=== What to work on ===
Count the lines in the records below that contain the word "legend", and reply with only that number.

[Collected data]

'''

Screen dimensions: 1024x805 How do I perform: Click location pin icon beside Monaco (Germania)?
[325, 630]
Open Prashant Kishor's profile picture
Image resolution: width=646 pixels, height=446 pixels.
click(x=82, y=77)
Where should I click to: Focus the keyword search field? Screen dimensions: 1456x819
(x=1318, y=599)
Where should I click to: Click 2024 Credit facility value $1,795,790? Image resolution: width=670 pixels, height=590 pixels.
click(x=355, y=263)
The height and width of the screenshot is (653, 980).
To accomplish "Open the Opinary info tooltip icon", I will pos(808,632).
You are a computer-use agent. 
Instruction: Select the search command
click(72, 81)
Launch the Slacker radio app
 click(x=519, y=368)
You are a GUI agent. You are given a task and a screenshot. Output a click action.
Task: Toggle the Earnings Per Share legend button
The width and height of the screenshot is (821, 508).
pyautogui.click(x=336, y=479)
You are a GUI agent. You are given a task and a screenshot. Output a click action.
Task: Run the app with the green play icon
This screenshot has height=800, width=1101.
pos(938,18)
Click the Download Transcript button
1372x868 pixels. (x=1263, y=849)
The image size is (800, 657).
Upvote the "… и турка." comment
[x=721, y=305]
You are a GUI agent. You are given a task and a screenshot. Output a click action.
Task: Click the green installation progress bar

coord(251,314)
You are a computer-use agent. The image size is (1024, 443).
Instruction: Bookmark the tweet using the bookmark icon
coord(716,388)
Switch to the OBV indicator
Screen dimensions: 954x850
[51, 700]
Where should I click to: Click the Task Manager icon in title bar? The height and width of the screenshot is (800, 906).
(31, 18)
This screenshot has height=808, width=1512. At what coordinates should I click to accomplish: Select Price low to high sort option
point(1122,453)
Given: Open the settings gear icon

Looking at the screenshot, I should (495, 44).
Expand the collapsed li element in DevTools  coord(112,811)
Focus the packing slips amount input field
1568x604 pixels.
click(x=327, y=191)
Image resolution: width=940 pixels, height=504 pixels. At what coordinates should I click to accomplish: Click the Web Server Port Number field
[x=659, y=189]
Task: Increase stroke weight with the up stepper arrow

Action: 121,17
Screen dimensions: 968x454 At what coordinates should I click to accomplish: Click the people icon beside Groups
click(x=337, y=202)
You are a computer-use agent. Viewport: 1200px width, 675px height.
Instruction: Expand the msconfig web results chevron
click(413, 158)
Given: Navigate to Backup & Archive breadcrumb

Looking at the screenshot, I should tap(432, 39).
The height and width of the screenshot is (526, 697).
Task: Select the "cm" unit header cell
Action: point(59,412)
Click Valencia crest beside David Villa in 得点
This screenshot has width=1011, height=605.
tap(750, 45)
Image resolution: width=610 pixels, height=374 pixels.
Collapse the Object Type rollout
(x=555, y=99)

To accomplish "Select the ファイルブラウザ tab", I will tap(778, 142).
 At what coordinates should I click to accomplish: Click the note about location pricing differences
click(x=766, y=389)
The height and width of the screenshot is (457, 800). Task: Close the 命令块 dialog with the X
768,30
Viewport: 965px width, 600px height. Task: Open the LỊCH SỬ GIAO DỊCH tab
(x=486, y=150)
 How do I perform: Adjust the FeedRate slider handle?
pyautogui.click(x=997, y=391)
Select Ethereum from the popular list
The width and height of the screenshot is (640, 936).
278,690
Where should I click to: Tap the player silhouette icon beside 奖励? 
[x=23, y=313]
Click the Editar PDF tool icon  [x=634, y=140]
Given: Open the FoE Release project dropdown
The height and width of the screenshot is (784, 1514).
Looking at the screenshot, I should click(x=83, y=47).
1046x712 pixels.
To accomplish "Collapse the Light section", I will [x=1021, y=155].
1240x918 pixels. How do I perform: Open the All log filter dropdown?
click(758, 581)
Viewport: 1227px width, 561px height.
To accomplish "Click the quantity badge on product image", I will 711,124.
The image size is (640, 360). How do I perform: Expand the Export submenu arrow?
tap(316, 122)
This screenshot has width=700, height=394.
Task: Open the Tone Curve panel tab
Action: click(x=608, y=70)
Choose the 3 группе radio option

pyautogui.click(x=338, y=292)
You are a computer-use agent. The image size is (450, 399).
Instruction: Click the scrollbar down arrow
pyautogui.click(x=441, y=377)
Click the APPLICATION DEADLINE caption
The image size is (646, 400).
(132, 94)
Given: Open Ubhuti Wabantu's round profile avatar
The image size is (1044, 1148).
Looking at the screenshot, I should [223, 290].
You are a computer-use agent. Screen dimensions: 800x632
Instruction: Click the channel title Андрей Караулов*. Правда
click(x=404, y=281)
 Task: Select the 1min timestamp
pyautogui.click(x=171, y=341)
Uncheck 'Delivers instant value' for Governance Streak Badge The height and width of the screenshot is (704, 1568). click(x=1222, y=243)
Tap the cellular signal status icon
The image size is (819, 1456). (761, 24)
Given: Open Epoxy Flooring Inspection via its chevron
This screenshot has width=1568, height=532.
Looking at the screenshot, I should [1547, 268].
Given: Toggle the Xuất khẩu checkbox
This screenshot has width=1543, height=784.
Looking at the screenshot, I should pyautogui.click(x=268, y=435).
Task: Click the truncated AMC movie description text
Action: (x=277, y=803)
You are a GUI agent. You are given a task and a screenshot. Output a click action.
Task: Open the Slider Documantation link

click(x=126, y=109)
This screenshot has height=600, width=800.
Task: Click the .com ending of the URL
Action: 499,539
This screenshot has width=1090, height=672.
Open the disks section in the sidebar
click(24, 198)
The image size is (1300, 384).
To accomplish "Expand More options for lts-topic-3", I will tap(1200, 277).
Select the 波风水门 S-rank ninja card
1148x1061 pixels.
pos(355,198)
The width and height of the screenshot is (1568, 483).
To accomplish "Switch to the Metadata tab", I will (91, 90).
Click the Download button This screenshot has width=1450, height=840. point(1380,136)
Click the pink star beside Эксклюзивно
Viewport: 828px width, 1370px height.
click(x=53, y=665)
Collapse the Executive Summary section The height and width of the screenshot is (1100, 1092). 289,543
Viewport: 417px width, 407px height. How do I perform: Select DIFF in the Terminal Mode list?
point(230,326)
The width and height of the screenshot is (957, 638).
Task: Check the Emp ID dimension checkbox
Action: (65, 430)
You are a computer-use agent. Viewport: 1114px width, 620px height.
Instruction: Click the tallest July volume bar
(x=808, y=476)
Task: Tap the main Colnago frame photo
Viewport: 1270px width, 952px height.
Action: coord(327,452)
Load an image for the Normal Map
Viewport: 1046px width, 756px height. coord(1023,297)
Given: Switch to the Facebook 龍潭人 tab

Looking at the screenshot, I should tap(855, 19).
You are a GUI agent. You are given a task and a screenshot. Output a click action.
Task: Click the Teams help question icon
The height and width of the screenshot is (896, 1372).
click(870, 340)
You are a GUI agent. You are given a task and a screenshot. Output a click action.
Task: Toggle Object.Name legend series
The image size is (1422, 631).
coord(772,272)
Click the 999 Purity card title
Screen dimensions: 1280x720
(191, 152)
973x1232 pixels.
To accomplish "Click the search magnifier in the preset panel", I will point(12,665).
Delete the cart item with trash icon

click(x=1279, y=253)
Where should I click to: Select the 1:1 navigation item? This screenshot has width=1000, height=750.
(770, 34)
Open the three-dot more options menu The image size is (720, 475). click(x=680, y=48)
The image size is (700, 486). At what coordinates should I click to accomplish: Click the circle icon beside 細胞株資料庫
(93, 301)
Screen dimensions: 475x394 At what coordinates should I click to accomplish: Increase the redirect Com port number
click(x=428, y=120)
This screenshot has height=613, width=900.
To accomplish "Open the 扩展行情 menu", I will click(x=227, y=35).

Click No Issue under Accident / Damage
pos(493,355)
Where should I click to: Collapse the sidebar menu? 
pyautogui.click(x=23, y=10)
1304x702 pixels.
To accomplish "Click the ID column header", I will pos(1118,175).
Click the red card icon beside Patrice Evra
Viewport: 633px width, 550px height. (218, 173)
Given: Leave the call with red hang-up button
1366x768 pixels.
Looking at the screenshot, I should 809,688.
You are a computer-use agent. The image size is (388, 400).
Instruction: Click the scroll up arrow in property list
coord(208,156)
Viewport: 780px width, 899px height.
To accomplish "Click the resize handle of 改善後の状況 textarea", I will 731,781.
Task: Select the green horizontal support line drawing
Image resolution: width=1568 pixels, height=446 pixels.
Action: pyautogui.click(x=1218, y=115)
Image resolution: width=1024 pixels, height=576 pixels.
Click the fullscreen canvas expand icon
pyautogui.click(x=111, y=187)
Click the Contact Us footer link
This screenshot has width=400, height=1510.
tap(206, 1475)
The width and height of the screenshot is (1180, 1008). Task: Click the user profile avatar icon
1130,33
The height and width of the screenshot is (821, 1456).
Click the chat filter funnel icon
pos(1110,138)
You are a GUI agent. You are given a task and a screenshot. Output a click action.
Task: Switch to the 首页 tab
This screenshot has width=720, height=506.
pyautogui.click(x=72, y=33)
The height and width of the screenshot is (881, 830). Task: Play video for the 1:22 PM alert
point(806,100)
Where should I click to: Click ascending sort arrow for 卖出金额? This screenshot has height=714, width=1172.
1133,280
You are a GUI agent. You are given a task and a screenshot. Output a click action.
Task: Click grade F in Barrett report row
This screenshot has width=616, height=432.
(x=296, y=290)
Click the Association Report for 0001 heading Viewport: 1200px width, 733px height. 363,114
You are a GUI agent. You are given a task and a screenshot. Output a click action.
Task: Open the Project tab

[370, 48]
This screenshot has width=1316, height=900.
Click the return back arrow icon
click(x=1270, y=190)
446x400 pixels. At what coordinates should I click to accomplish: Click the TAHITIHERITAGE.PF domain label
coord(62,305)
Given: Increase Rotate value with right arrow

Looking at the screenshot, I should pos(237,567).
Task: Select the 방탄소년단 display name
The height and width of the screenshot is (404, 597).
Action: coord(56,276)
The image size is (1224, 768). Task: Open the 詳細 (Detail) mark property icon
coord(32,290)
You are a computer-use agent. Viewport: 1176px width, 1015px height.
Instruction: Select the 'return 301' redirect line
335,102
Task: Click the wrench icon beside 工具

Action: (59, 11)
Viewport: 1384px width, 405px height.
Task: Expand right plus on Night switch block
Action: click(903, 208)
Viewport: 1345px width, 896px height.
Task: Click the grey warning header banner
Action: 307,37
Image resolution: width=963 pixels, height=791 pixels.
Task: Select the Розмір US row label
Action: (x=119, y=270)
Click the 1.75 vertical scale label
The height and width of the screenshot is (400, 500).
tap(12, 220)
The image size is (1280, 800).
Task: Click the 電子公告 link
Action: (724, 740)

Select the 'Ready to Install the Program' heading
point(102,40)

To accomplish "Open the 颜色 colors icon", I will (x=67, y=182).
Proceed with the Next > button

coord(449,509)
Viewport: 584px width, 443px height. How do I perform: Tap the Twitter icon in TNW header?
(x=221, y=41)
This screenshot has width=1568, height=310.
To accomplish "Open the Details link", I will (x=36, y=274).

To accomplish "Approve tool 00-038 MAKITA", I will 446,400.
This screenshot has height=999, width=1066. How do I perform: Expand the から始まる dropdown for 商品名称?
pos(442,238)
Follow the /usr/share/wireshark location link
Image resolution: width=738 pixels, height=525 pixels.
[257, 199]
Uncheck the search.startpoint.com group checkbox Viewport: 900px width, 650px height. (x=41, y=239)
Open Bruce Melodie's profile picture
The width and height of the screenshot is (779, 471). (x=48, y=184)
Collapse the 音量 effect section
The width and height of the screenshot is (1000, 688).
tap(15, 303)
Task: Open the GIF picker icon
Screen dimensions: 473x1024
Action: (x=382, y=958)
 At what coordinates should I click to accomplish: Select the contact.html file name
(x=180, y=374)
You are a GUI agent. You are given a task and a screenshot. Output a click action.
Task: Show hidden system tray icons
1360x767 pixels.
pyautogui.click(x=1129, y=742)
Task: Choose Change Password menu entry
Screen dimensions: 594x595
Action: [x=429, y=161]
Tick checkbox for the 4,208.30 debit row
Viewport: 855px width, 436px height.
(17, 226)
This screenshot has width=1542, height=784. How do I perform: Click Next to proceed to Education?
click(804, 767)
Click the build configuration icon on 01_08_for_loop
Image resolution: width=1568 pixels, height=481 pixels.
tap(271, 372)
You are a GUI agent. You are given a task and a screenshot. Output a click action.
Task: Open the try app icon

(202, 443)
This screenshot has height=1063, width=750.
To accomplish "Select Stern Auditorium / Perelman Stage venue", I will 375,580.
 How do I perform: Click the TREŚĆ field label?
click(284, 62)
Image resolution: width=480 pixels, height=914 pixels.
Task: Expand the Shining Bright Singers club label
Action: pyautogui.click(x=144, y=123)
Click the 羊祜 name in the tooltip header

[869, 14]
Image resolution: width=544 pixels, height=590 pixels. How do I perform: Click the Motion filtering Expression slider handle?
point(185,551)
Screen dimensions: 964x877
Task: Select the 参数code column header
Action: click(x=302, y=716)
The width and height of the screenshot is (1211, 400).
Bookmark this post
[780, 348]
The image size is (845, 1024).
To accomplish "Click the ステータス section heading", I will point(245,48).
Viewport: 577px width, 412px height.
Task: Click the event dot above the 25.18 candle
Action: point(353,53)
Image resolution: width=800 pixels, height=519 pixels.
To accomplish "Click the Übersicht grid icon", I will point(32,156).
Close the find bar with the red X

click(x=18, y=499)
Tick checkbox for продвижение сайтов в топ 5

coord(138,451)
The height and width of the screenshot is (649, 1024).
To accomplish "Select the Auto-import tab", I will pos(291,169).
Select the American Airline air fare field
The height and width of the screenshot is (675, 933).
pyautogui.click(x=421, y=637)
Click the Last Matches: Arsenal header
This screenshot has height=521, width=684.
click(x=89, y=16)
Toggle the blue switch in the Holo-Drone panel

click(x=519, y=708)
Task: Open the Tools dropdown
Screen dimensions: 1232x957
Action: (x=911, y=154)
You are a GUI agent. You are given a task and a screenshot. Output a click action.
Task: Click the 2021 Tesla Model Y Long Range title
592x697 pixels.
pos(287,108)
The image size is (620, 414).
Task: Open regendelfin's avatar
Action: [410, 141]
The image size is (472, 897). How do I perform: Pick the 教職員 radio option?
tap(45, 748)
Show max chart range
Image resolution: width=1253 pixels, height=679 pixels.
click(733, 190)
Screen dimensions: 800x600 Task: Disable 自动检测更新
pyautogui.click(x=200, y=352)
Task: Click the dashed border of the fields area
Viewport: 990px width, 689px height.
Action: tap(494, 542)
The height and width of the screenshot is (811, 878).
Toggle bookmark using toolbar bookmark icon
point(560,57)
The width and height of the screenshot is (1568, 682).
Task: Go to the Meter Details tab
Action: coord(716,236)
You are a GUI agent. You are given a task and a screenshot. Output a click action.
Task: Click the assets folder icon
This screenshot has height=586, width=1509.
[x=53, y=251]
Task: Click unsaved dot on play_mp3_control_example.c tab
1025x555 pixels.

'''

=== Result below ===
2